======== EXTRAIT
Voilà de la générosité, diriez-vous, voilà de l’héroïsme ; cependant, cher Voltaire, le premier tableau et celui-ci sont les mêmes. C’est la même femme qu’on fait voir d’abord en cornette de nuit, et ensuite avec son fard et ses pompons[1].

De combien de différentes façons n’envisage-t-on pas les objets ! Combien les jugements ne varient-ils point ! Les hommes condamnent le soir ce qu’ils ont approuvé le matin. Ce même soleil, qui leur plaisait à son aurore, les fatigue à son couchant. De là viennent ces réputations établies, effacées, et rétablies pourtant ; et nous sommes assez insensés de nous agiter pendant toute notre vie pour acquérir de la réputation Est-il possible qu’on ne soit pas détrompé de cette fausse monnaie, depuis le temps qu’elle est connue ?

Je ne vous écris point de vers, parce que je n’ai pas le temps de toiser des syllabes. Souffrez que je vous fasse souvenir de l’Histoire de Louis XIV ; je vous menace de l’excommunication du Parnasse, si vous n’achevez pas cet ouvrage.

Adieu, cher Voltaire ; aimez un peu, je vous prie, ce transfuge d’Apollon, qui s’est enrôlé chez Bellone. Peut-être reviendra-t-il un jour servir sous ses vieux drapeaux. Je suis toujours votre admirateur et ami,

Fédéric.

1499. — À FRÉDÉRIC II, ROI DE PRUSSE.
Avril.
================
======== DONNÉES FOURNIES
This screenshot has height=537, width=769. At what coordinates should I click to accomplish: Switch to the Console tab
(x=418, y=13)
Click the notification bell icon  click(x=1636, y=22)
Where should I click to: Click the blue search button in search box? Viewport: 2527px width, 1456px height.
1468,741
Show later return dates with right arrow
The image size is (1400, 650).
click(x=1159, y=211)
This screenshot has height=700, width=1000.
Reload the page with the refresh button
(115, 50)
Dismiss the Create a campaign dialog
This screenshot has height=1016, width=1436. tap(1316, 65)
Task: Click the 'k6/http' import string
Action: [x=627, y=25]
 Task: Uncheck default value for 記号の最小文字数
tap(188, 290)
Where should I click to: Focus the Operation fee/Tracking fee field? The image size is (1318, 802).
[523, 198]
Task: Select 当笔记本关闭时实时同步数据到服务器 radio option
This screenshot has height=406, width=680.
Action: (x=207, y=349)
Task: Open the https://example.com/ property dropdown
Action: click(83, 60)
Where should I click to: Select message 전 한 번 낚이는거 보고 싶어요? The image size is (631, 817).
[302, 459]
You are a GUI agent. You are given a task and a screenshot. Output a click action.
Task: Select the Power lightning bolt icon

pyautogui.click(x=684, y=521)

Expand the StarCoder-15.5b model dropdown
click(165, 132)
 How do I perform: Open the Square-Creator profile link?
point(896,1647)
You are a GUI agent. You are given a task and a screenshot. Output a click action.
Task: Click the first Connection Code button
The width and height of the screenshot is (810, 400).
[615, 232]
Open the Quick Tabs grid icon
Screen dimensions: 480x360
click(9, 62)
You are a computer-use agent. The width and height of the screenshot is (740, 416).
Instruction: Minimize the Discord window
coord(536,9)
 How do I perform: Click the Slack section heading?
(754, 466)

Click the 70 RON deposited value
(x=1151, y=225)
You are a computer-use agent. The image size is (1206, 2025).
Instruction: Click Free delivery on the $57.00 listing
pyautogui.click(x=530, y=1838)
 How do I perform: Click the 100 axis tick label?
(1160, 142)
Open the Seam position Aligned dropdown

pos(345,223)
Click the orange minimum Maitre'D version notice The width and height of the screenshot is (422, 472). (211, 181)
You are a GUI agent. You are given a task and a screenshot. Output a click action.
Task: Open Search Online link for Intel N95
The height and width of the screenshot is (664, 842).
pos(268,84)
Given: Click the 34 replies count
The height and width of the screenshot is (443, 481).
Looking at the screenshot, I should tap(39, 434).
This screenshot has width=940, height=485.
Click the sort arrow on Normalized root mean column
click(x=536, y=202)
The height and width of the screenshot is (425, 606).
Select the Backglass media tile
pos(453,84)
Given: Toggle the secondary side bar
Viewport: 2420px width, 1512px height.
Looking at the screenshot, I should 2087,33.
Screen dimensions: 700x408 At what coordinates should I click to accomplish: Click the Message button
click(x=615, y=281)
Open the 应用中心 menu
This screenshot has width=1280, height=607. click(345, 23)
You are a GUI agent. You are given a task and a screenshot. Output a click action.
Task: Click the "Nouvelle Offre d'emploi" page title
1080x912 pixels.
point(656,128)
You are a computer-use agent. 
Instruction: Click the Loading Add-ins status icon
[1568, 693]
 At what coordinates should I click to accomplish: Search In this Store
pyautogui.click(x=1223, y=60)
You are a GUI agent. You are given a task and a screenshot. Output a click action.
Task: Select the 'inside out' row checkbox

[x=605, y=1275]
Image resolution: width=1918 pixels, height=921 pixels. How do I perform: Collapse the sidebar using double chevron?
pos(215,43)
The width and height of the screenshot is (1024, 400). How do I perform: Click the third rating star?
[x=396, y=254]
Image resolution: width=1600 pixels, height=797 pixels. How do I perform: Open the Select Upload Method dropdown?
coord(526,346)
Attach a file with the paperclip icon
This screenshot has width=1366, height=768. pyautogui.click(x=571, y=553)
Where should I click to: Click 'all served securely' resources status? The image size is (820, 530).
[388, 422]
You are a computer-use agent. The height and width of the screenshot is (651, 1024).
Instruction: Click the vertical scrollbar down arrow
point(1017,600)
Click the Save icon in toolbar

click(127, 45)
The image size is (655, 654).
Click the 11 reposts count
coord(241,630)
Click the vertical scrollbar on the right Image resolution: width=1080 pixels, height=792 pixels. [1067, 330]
================
• **TRAVAIL DEMANDÉ**:
(1) Reproduisez à l'identique, dans les enregistrements, le passage qui va de la ligne contenant « Click the notification » jusqu'à la ligne contenant « Action: [x=627, y=25] », ces deux lignes comprises.
(2) Reprenez l'extrait de correspondance entre Frédéric et Voltaire à l'endroit où il s'interrompt.
L'extrait de correspondance n'a aucun lien avec les enregistrements.

• **RÉPONSES ATTENDUES**:
(1)
Click the notification bell icon  click(x=1636, y=22)
Where should I click to: Click the blue search button in search box? Viewport: 2527px width, 1456px height.
1468,741
Show later return dates with right arrow
The image size is (1400, 650).
click(x=1159, y=211)
This screenshot has height=700, width=1000.
Reload the page with the refresh button
(115, 50)
Dismiss the Create a campaign dialog
This screenshot has height=1016, width=1436. tap(1316, 65)
Task: Click the 'k6/http' import string
Action: [x=627, y=25]

(2)
Sire, pendant que j’étais malade, Votre Majesté a fait de plus belles actions que je n’ai eu d’accès de fièvre. Je ne pouvais répondre aux dernières bontés de Votre Majesté. Où aurais-je d’ailleurs adressé ma lettre ? à Vienne ? à Presbourg ? à Temeswar ? Vous pouviez être dans quelqu’une de ces villes ; et même, s’il est un être qui puisse se trouver en plusieurs lieux à la fois, c’est assurément votre personne, en qualité d’image de la Divinité[2], ainsi que le sont tous les princes, et d’image très-pensante et très-agissante. Enfin, sire, je n’ai point écrit, parce que j’étais dans mon lit quand Votre Majesté courait à cheval au milieu des neiges et des succès.

  1. C’est ainsi qu’on lit dans les éditions de Kehl des Œuvres de Voltaire, et dans les éditions de Berlin, Liège et Londres, des Œuvres de Frédéric. Beuchot avait mis « C’est la même femme qu’on représente premièrement en cornette de nuit, lorsqu’elle se dépouille de ses charmes, et ensuite avec son fard, ses dents, et ses pompons. »
  2. Voltaire a expliqué pourquoi l’on donne aux rois le titre d’images de la Divinité voyez, tome XIX, page 318, la note 1.